This morning, I got up from my desk and walked towards the watercooler to fill up my glass. I walked about halfway to the kitchen before realising I forgot my glass – the glass I intended to fill up, pretty much the reason I got up from my desk in the first place.
Incidents like this are far from uncommon. Other examples you might have experienced are walking into a room to realise you have no idea what you are doing there. Or putting orange juice in your cereal instead of the glass next to it.
These things happen because the brain can get sloppy from time to time. Our days consist of performing tasks of different kinds and varying motivation – some new and exciting, others dreadfully repetitive. To perform a task we go through a series of steps: We form a goal, plan the action, perform the action and evaluate the outcome.
Not all actions require such careful planning and examination. Some things we do almost subconsciously, and sometimes our busy brains decide to take some shortcuts. Let’s have a look some examples of slips and mistakes, and how designers can work to avoid them.
Designers know that the brain can’t be trusted. It is not without reason ATM’s return your card before the cash you are withdrawing – getting money is the goal, so without this detail, you would most likely walk away without your card every other time.
Truth is, if it is possible to make a mistake, someone will make it. Digital designers should aim to prevent user errors as far as possible, and if an error is made the consequences should be minimised and a solution should be easy to find.

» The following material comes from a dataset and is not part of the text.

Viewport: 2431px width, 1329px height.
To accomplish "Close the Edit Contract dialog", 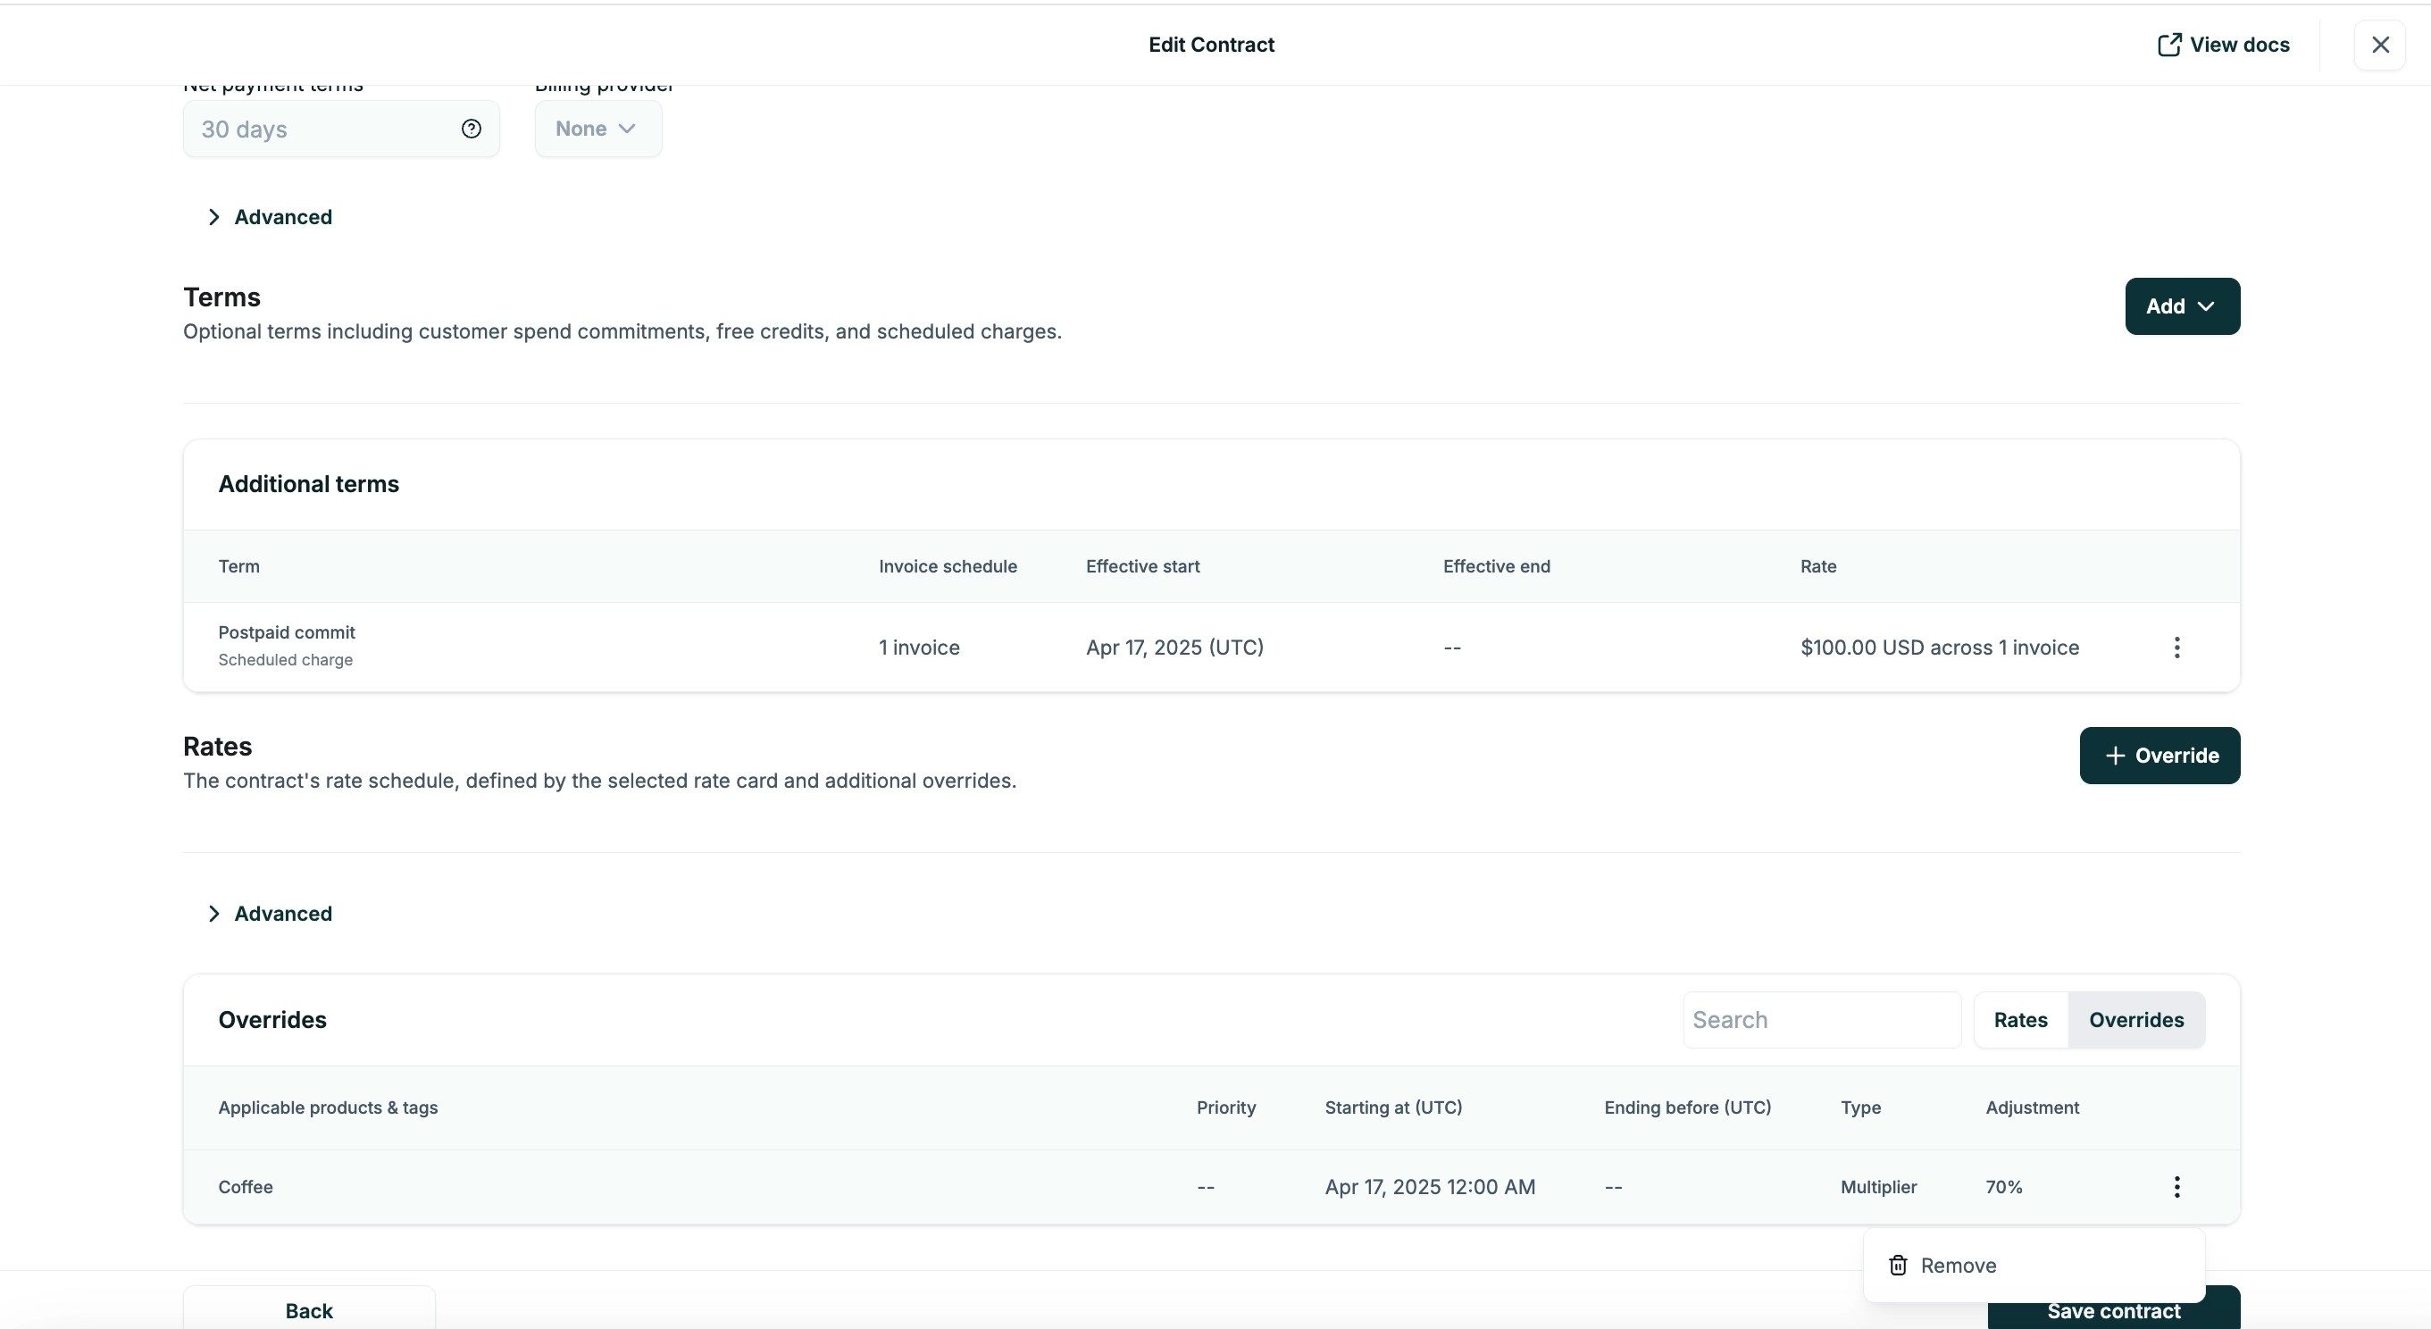I will [x=2381, y=44].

People make slips and mistakes for different reasons. Mistakes can be made if two tasks start off similarly, and then divert – especially if one is performed more frequently than the others. When playing card, for example, you have to remember that the sequence of numbers changes after 10 and continues jack, queen, king. To minimise slips designers should avoid using similar patterns to then diverge – it might confuse two activities and are hard to keep track of.
The ‘juice-in-cereal’ example mentioned earlier, illustrates a description of a target which is too vague. It was not specified that juice should go into the glass, so the brain assumed that a round container, the bowl, would work just as well. The result is performing the right action, but with the wrong objects. When designing interfaces, designers should make sure different actions are not all represented in the same way – the more options presented, the harder it will be to differentiate.

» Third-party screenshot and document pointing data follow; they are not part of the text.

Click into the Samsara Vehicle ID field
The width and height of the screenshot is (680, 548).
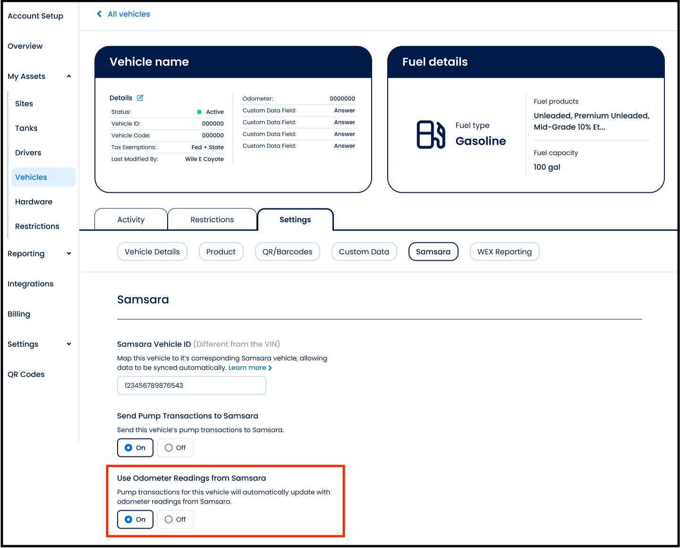191,386
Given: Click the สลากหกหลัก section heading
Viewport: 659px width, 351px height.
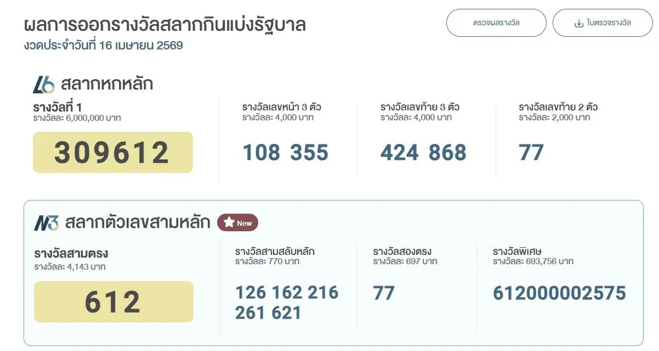Looking at the screenshot, I should [107, 85].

When I forgot to bring my glass to the kitchen this morning, I experienced a memory slip. Pesky memory slips can cause all kinds of errors – missing steps in a planned action, repeating certain steps or simply forgetting the goal. It is hard to avoid these kinds of errors in user interfaces because limitations and interruptions often come from outside the system. However, a good rule of thumb is to design for a process that can be continued after an interruption without blaming the user. Errors can be discovered by feedback and confirmation of choices – even better if a solution is offered, and actions are reversible.
TLDR: Everyone messes up, don’t make it painful! Empathy is the new black.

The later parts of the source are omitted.